Task brief
For every line in the data below, check for the word "agent", then state how many lines have it. Answer with the number only.

Extracted records
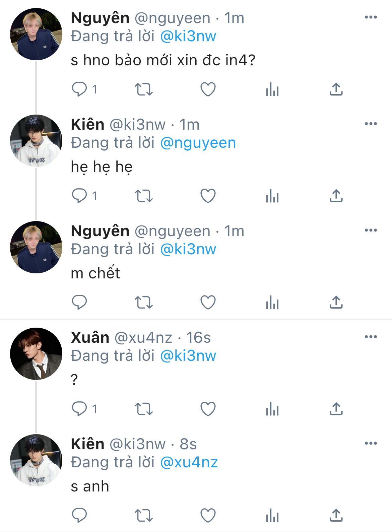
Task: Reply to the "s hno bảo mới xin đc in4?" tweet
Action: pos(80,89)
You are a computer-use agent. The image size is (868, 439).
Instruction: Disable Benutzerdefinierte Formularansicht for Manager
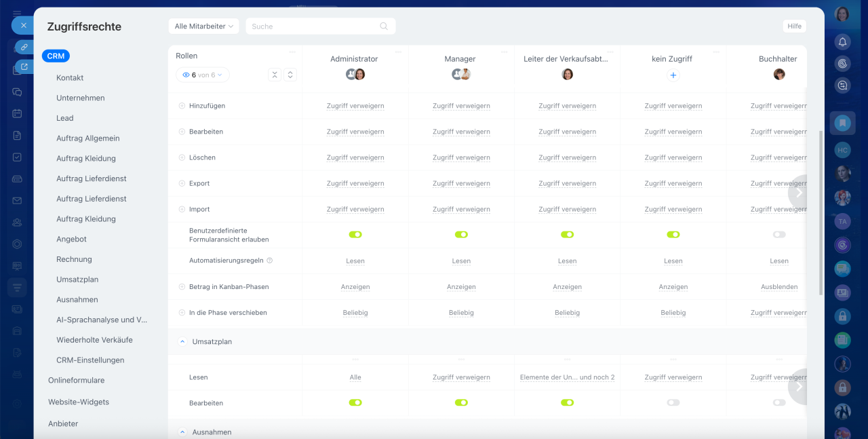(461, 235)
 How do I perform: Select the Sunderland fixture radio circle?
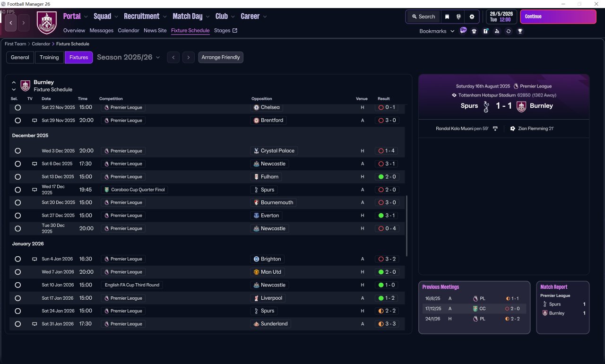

...

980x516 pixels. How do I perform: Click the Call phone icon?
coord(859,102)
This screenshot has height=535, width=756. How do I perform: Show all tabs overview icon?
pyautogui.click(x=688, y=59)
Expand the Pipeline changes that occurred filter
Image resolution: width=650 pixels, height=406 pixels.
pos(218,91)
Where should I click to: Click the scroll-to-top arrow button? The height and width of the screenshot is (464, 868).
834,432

--

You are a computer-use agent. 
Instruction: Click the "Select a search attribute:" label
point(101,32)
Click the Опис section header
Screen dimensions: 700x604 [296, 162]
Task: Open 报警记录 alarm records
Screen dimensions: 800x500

Written answer
2